Principals fear the Government is planning to sweep away successful vocational qualifications too quickly as it paves the way for new specialised 14-19 diplomas.

The first are to be introduced in schools and colleges in selected areas from 2008 and the aim is that all 14 to 19-year-olds will be able to take them from 2013.

Department for Education and Skills roadshows designed to inform schools and colleges about the diplomas have cast doubt on the future of Btec National qualifications and left principals believing they will be phased out “sooner rather than later”, said the Association of Colleges. It wants to see Btec Nationals retained until at least 2015, said Maggie Scott, the AoC’s director of learning and quality.

The new diplomas have been described by Alan Johnson, the Education Secretary, as the biggest education reforms in the world.

The reforms are derived from the Tomlinson recommendations for post-14 education. But A-levels have been notably protected - a safeguard widely seen as an attempt to appease the concerns of Middle England - despite his recommendation that they should be abolished.

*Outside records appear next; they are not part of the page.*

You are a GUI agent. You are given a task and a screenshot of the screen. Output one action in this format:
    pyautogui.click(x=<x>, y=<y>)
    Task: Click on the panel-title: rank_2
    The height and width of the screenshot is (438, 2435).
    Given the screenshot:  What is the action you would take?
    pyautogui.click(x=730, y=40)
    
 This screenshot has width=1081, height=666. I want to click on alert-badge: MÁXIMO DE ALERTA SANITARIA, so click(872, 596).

The AoC argues Btecs have gained a level of respectability normally associated with academic qualifications. The Btec National Diploma is regarded as equivalent to three A-levels and, since 2004, the qualification has attracted UCAS points for university entry.

“Btec Nationals are tried and tested qualifications that are now accepted routes both into higher education and into employment,” said Ms Scott.

“The new qualification has to earn its place in the curriculum.”

Over the past two decades, 2.6 million people have achieved a Btec qualification and demand for the courses is still strong. Since 2002, the number of students taking Btec Nationals has increased from 86,000 to 140,000.

Edexcel, the Btec awarding body, criticised the “mixed messages” from the Government about the new diplomas and the impact they will have on existing vocational qualifications.

Isabel Sutcliffe, Edexcel’s director of qualifications and standards, denied there were plans to phase out Btecs in the short-term. “That’s absolutely not the intention of the DfES,” she said. “They recognise that it would be foolhardy to remove existing provision until diplomas have proved themselves.”

But a DfES spokesman said that from 2013, “14- to 19-year-olds will progressively be taking specialised diplomas, A-levels or apprenticeships only”.

He said: “The process of creating these specialised diplomas will need to include a review of existing qualifications. So we would expect the best of those qualifications or units from them to be included within the diplomas.”